Parmi les syndicats représentés figuraient le Syndicat des industriels du Cameroun (Syndustricam), la Confédération générale du travail – Liberté du Cameroun (CGT-Liberté), l’Union Départementale des entreprises du Wouri (UDSW) et le Syndicat National des Travailleurs du Transport Aérien Catering et Activités Connexes du Cameroun (SNTTAAC).

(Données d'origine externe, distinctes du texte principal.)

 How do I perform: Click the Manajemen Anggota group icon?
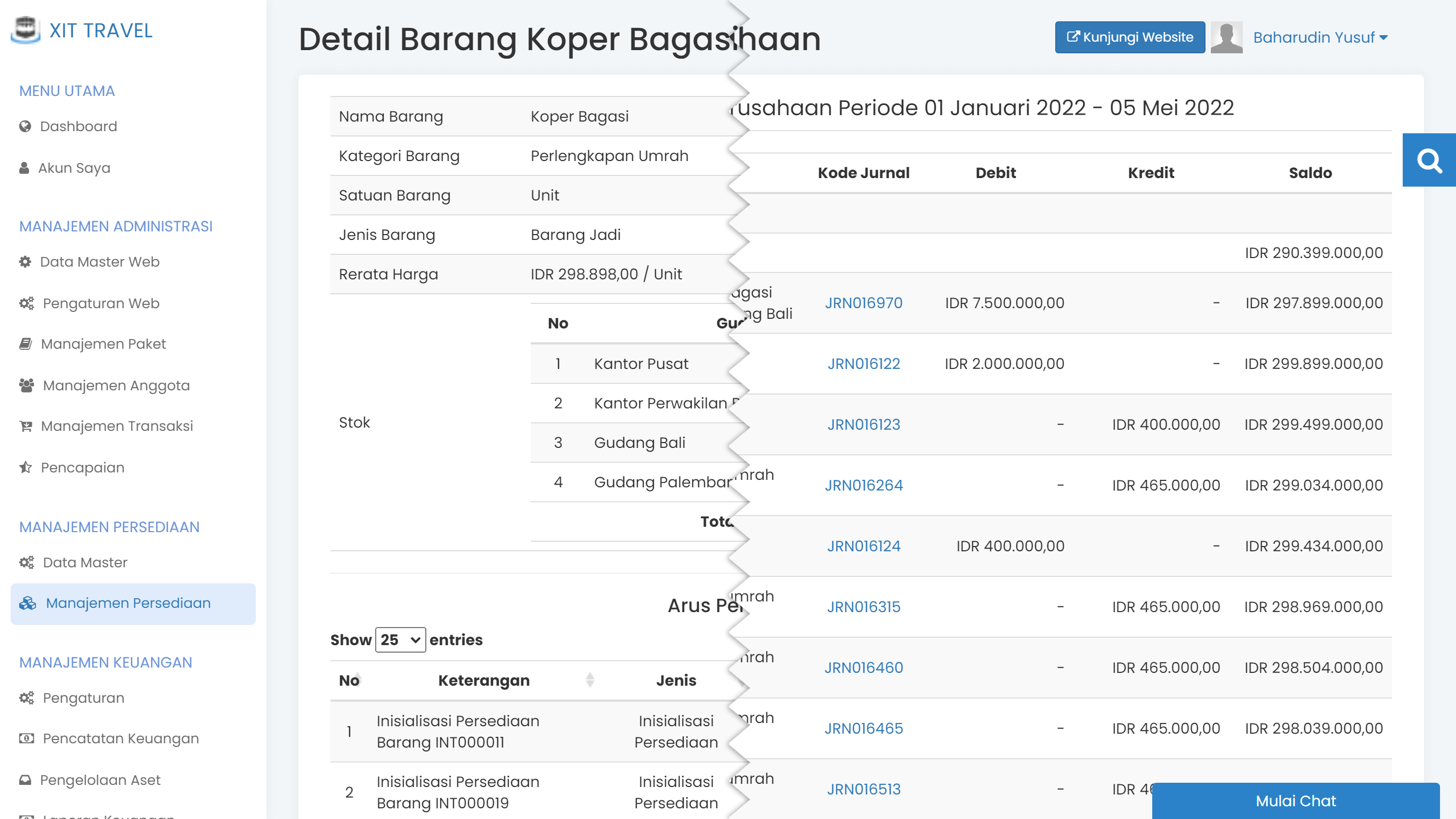[26, 385]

Tous ont exprimé une même exigence : placer le Dialogue social et l’emploi décent au cœur des politiques économiques.
Pour M. Essomba Onana Charles, président du SNTTAAC, le Dialogue social est un fondement essentiel d’une société équitable. « Il est temps de construire une culture de concertation sincère, fondée sur la confiance et le respect mutuel », a-t-il plaidé. Même son de cloche chez M. Tonye Gabriel, Président de la CGT-Liberté, qui dénonce un Dialogue souvent de façade : « L’économie repose sur les êtres humains, pas sur les profits. Le travailleur doit être perçu comme un partenaire, pas une ressource jetable. »
Au-delà du dialogue, les syndicats mettent l’accent sur la nécessité de créer des emplois formels. M. Vincent Kouete, Secrétaire Général du Syndustricam, a rappelé que « le travail décent commence par un emploi durable ». Il s’alarme d’un marché de l’emploi dominé par l’informel et critique un environnement économique trop rigide : « Le secteur privé n’emploie que 5,1 % des travailleurs. C’est une anomalie à corriger d’urgence. »

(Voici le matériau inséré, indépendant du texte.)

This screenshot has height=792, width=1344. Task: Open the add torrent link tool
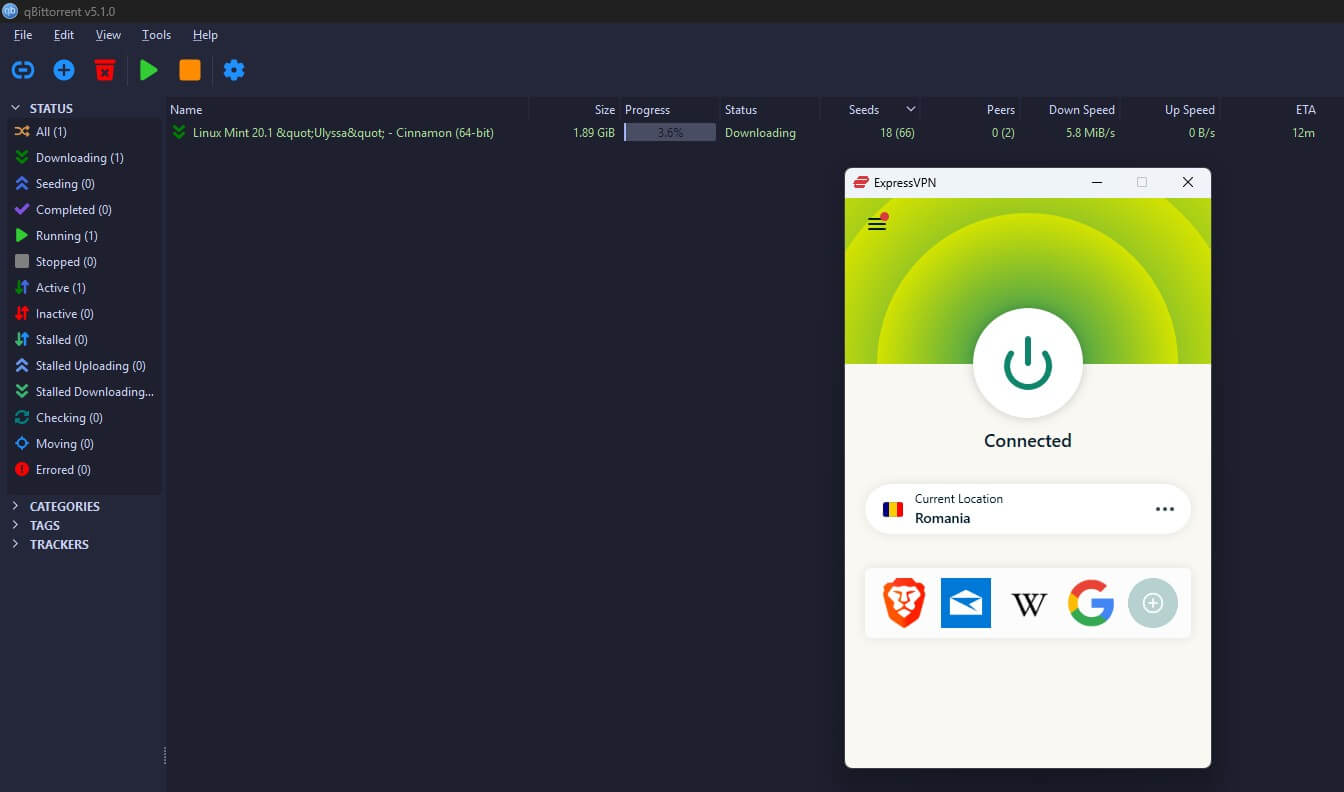pyautogui.click(x=22, y=70)
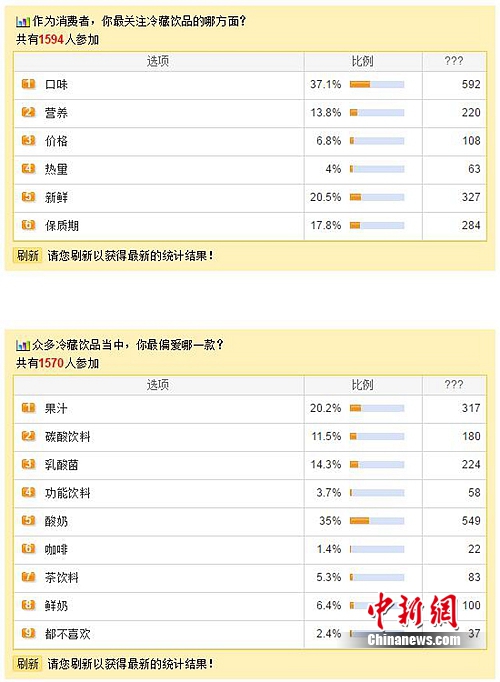Click the 20.5% progress bar for 新鲜
This screenshot has height=682, width=500.
pos(377,197)
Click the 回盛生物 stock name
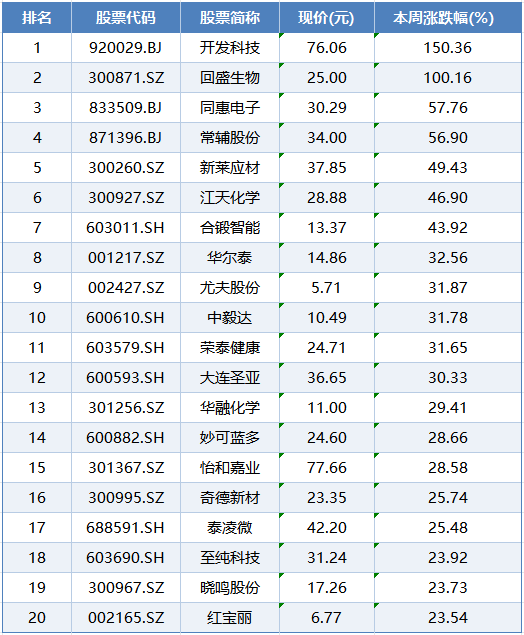 [x=230, y=78]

Il a également pointé le manque de mécanismes d’évaluation des initiatives de Dialogue : « Des exemples de bonnes pratiques existent, mais ne sont ni documentés ni généralisés. Il faut des outils pour mesurer l’efficacité du dialogue social. »
Pour M. Youga Biteck, Vice-président de l’UDSW, un Dialogue institutionnalisé et constant est la clé de la paix sociale. Il prône une plus grande implication des salariés dans les décisions stratégiques : « Le Dialogue social doit anticiper les crises et construire une vision partagée entre employeurs et employés. »
Les syndicats ont par ailleurs rappelé les quatre formes principales du dialogue en entreprise : la négociation collective, la consultation, l’échange d’informations et la prévention des conflits. Autant de leviers qu’ils estiment aujourd’hui sous-exploités.
Alors que le Pays s’apprête à rendre hommage à ses travailleurs, ces syndicats de Douala lancent un appel solennel aux pouvoirs publics et aux employeurs : « faire du Dialogue social un moteur de développement inclusif, investir massivement dans la création d’emplois stables, et garantir à tous des conditions de travail dignes ».
« Un Cameroun serein commence par des travailleurs respectés, écoutés et impliqués dans la construction du pays », concluent-ils d’une même voix.
Le rendez-vous du 1er Mai s’annonce donc comme un moment clé pour réaffirmer ces exigences et rappeler que le progrès social reste indissociable de la justice au travail.